■ TESTO SELEZIONATO
CONTRIBUTO a cura di Robert Tipp, portfolio manager del fondo PGIM Absolute Return di PGIM Investments. Contenuto sponsorizzato.
All'inizio del 2022 ci si attendeva una crescita globale moderata, ma al di sopra del trend. Il conflitto tra Russia e Ucraina rappresenta un chiaro shock negativo al ribasso per la crescita economica, mentre spinge verso l'alto l'inflazione: dunque i rischi di stagflazione globale sono aumentati notevolmente, a nostro avviso, con un rischio di recessione in Europa al 50%.
La situazione energetica russa costituirà un freno significativo alla crescita per diversi anni; abbiamo recentemente abbassato la previsione di crescita del PIL 2022 da un tasso prebellico del 4,2% al 2,7%. L'impatto sarà asimmetrico, con Germania e Paesi Bassi particolarmente esposti per via di legami commerciali e dipendenza energetica con la Russia. Essendo un grande importatore di gas russo per mezzo di un gasdotto ucraino, l'Italia costituisce ancora una volta un elemento di vulnerabilità cruciale per la coesione e la crescita della zona euro. Ma se le forniture energetiche russe venissero interrotte del tutto, ci aspetteremmo di vedere tagli alla produzione e distruzione della domanda che porterebbero la crescita annuale della regione in territorio negativo.

■ RIGHE FORNITE
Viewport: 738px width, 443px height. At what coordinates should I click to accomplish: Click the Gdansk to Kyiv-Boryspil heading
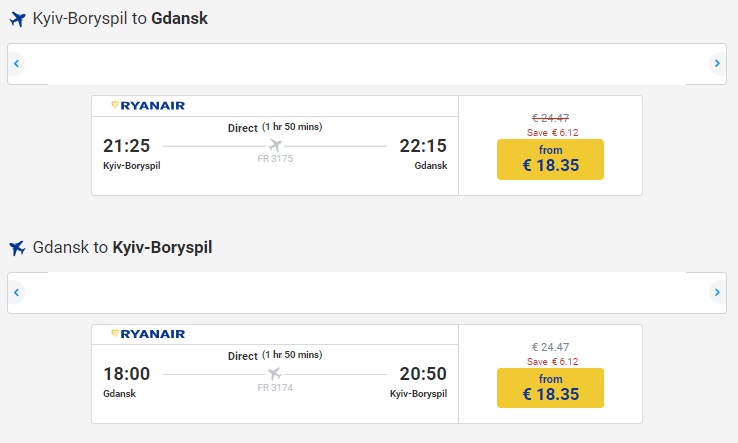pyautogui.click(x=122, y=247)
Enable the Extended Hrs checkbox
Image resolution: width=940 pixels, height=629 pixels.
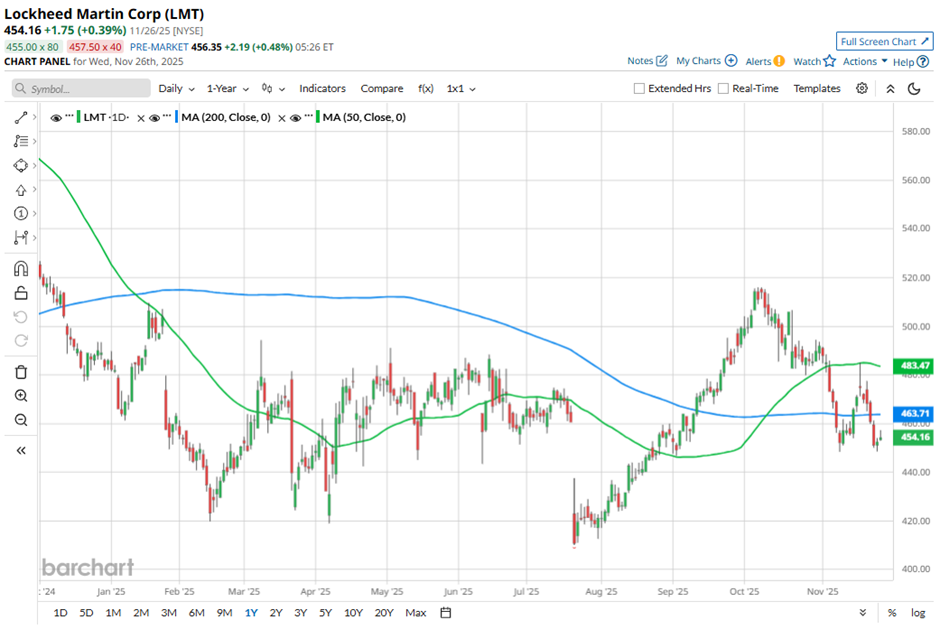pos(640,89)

---

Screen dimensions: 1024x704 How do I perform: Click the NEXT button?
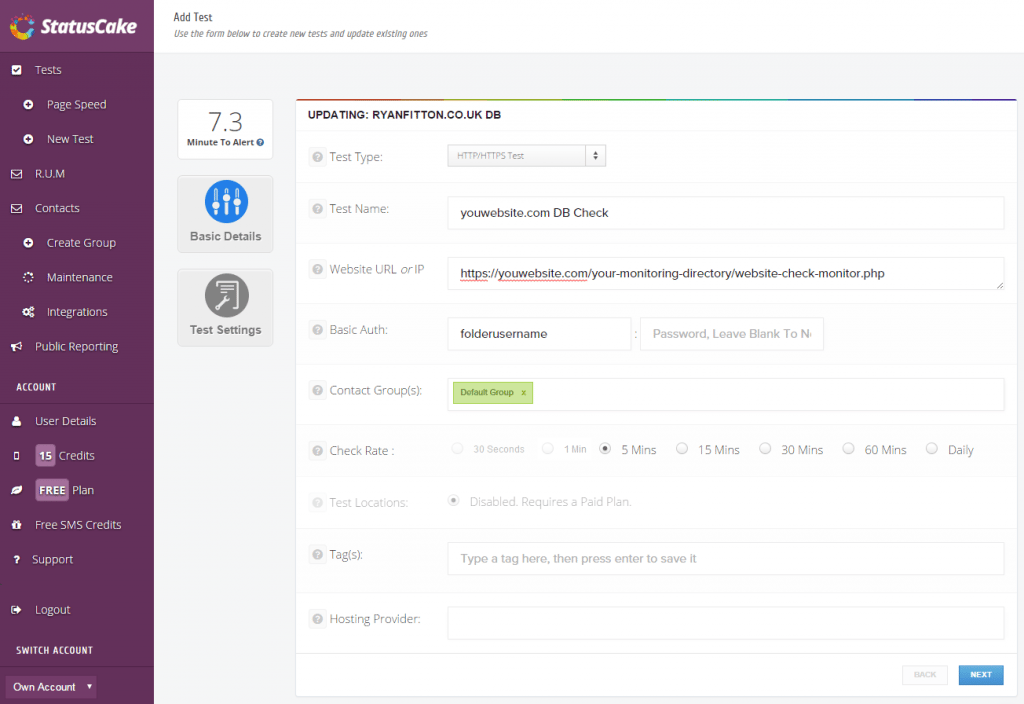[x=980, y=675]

■ DESCRIZIONE DEL COMPITO
Ripeti alla lettera il passo del testo sulla crescita economica che va da "La situazione energetica" fino a "in territorio negativo." compreso.

■ RISULTATO
La situazione energetica russa costituirà un freno significativo alla crescita per diversi anni; abbiamo recentemente abbassato la previsione di crescita del PIL 2022 da un tasso prebellico del 4,2% al 2,7%. L'impatto sarà asimmetrico, con Germania e Paesi Bassi particolarmente esposti per via di legami commerciali e dipendenza energetica con la Russia. Essendo un grande importatore di gas russo per mezzo di un gasdotto ucraino, l'Italia costituisce ancora una volta un elemento di vulnerabilità cruciale per la coesione e la crescita della zona euro. Ma se le forniture energetiche russe venissero interrotte del tutto, ci aspetteremmo di vedere tagli alla produzione e distruzione della domanda che porterebbero la crescita annuale della regione in territorio negativo.